» 課題内容: "The image size"を含む行から"(402, 321)."を含む行まで(両端を含む)を、指示文も含めてもう一度示し、回答中の座標の各数値に-10を加えてください。画像は回答から除いてください。

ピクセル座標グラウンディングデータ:
────

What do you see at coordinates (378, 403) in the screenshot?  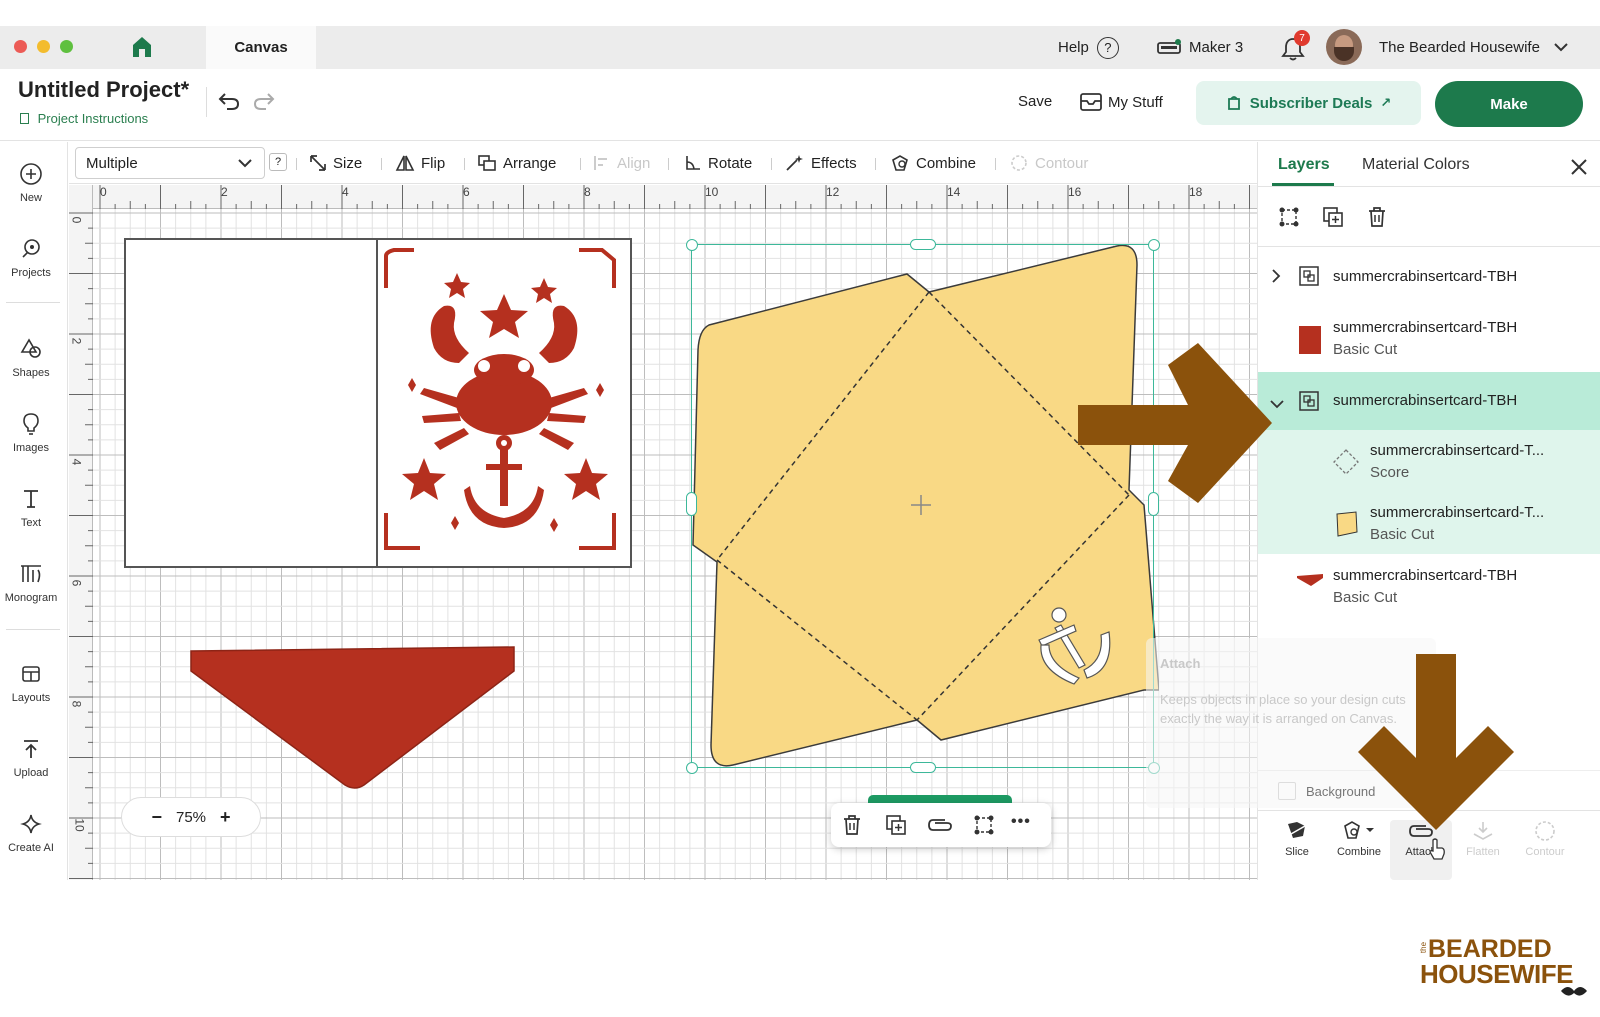 I see `crab-card-design` at bounding box center [378, 403].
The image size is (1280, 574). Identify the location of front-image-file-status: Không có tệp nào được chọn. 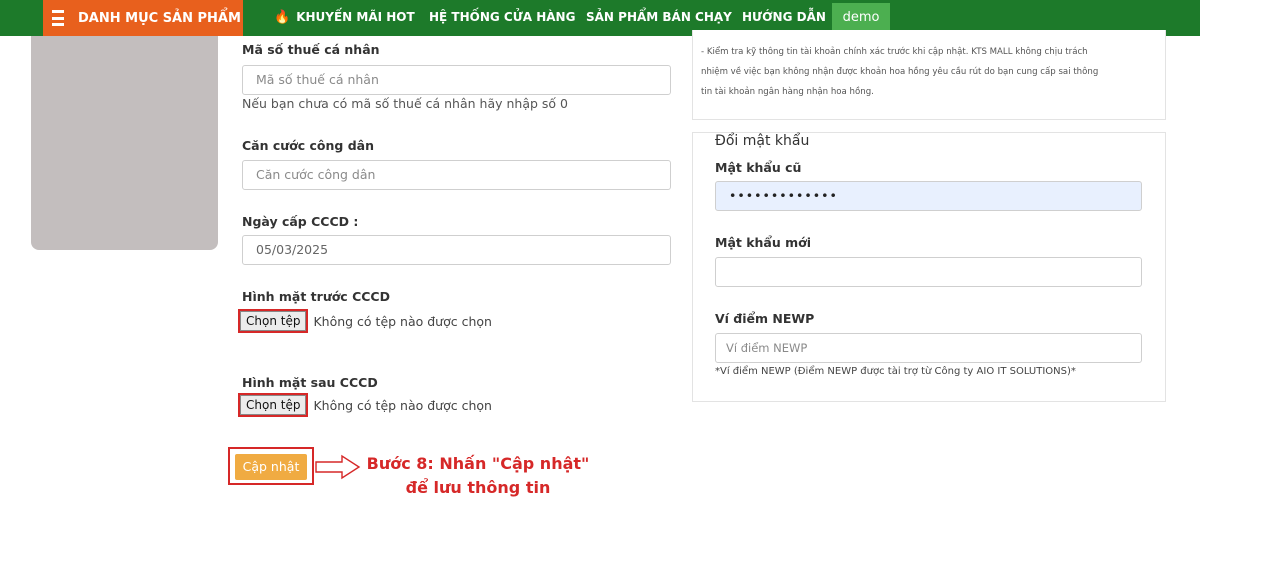
(402, 321).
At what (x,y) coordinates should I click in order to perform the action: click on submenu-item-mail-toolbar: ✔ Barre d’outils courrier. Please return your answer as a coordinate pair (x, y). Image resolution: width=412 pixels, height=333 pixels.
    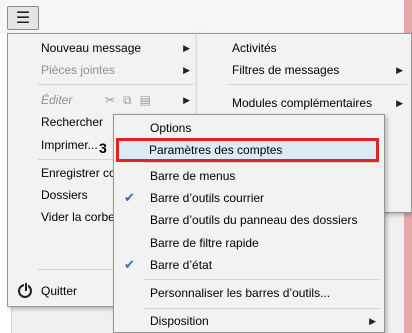
    Looking at the image, I should click on (249, 198).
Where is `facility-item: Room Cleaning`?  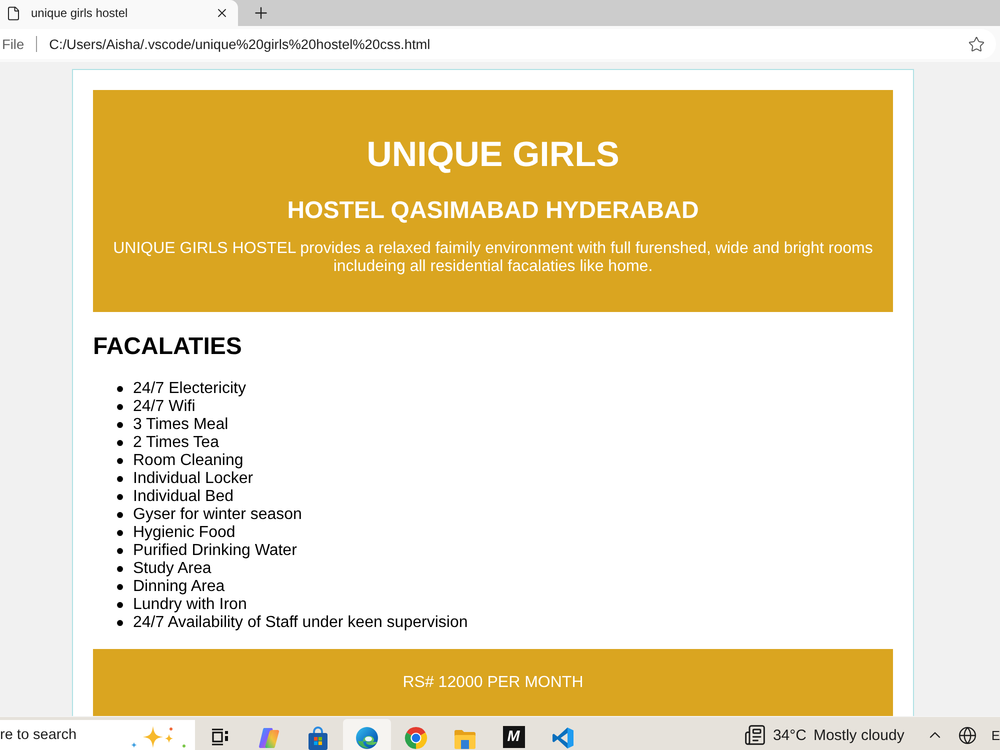 facility-item: Room Cleaning is located at coordinates (188, 461).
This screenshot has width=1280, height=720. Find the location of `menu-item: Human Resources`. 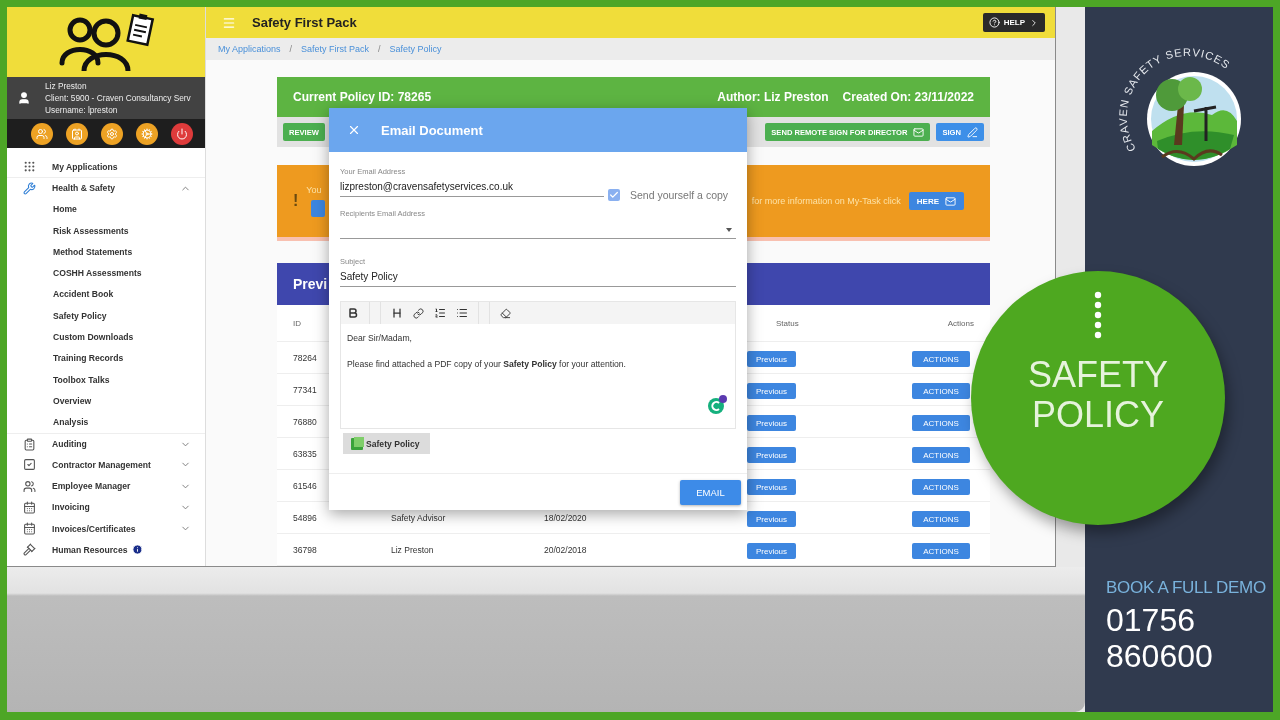

menu-item: Human Resources is located at coordinates (106, 550).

────

» 結果:
The image size is (1280, 574). Identify the location of front-image-file-status: Không có tệp nào được chọn. 
(392, 311).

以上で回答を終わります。